なぜかYチェアの座面の張り替えは重なるもので、今月は16脚が持ち込まれる。流石に飽きた。朝起きると手がむくんでいる。
殆どのお客様はここまで使うか~!というくらいボロボロになって持ち込みますが、これは汚れてはいるもののまだまだ大丈夫。
でも、左の椅子は背もたれのYが折れてありませんでした。
ところで、この椅子の正式名称は“ウィシュボーン(Y字型の鳥の鎖骨)チェアー”です。
いやな感じですね。
穴の角度をきちんと調べてドリルで揉む。
最近、遠近両用眼鏡を外すことが増えてきたな。
刃物を駆使してホジクリ完了。
背もたれのYは2次曲面と思っていたら、当然3次曲面でした。治具から取り出して別枠で乾燥させる。

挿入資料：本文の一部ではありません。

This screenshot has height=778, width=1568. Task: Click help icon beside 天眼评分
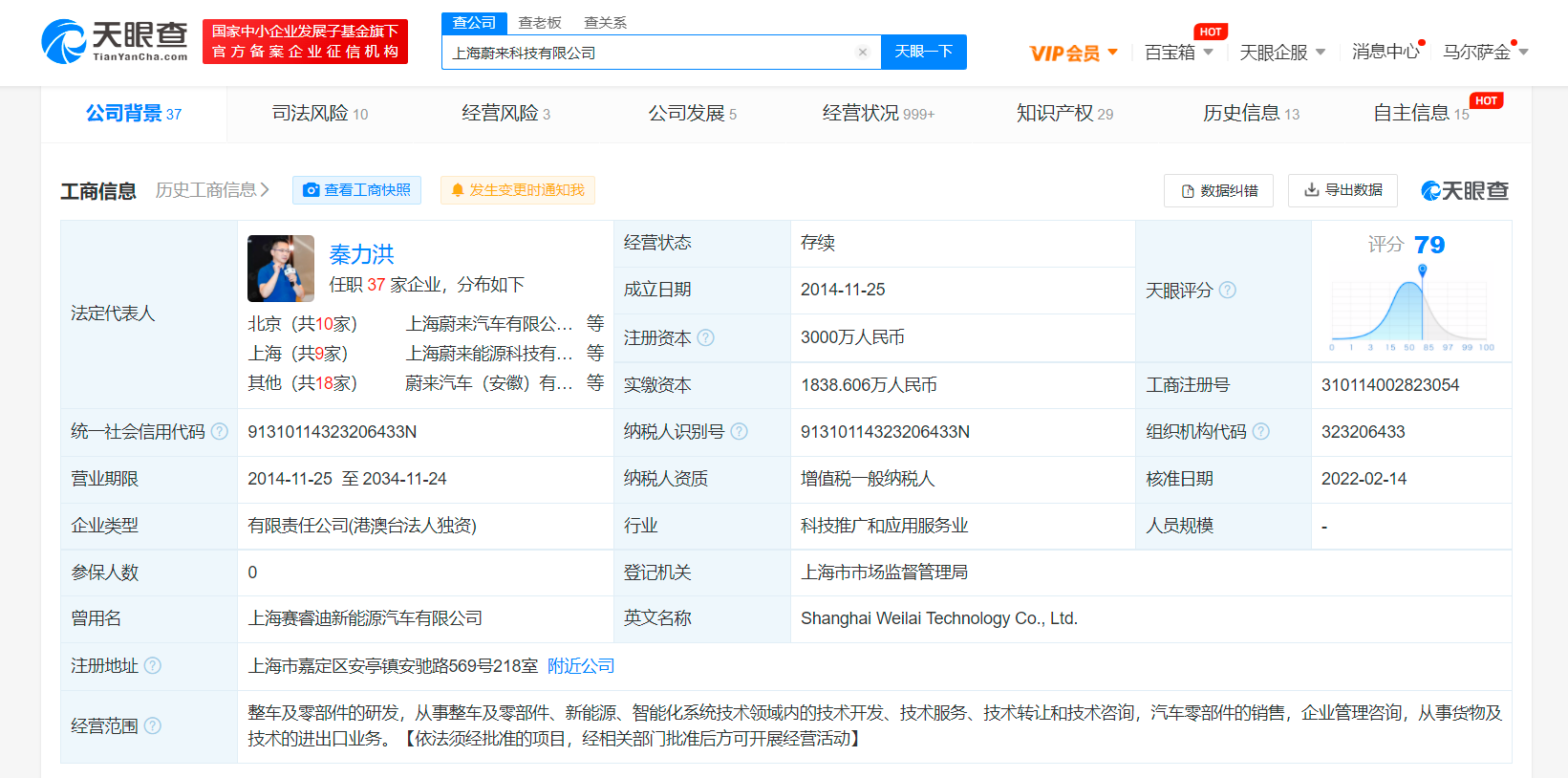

アイロン曲げ木を使いましたが、純正はラミネート曲げです。まあいいやろ。この部分、売ってくれるのかな?だとしたら無駄なことをしました。
完成。両端は胴付になっていて、面倒なことこの上ない。
しかも上端は6㎜、下端は7㎜。
割れていました。見ると強度不足の部材が使われている。Yチェアはこういうことがよくあります。量産品だからしょうがないでしょうけど。
お決まりのカバやメープルじゃなく、この部分にのみタモが使われています。この組み合わせは普通に見られますが理由は分かりません。
張替えも完了。完璧じゃ。
このお客様は、「Yの部分はもうなくてもいい。」と仰ったのですが、なかったらすぐ壊れるがな。¥15000で割に合わない修復を我から望んで申し出るあたり、人間の不思議を感じますね。
お客さんは「そんなにすんの!?」と言ってましたけど。普通の方がそう思うのも無理はありません。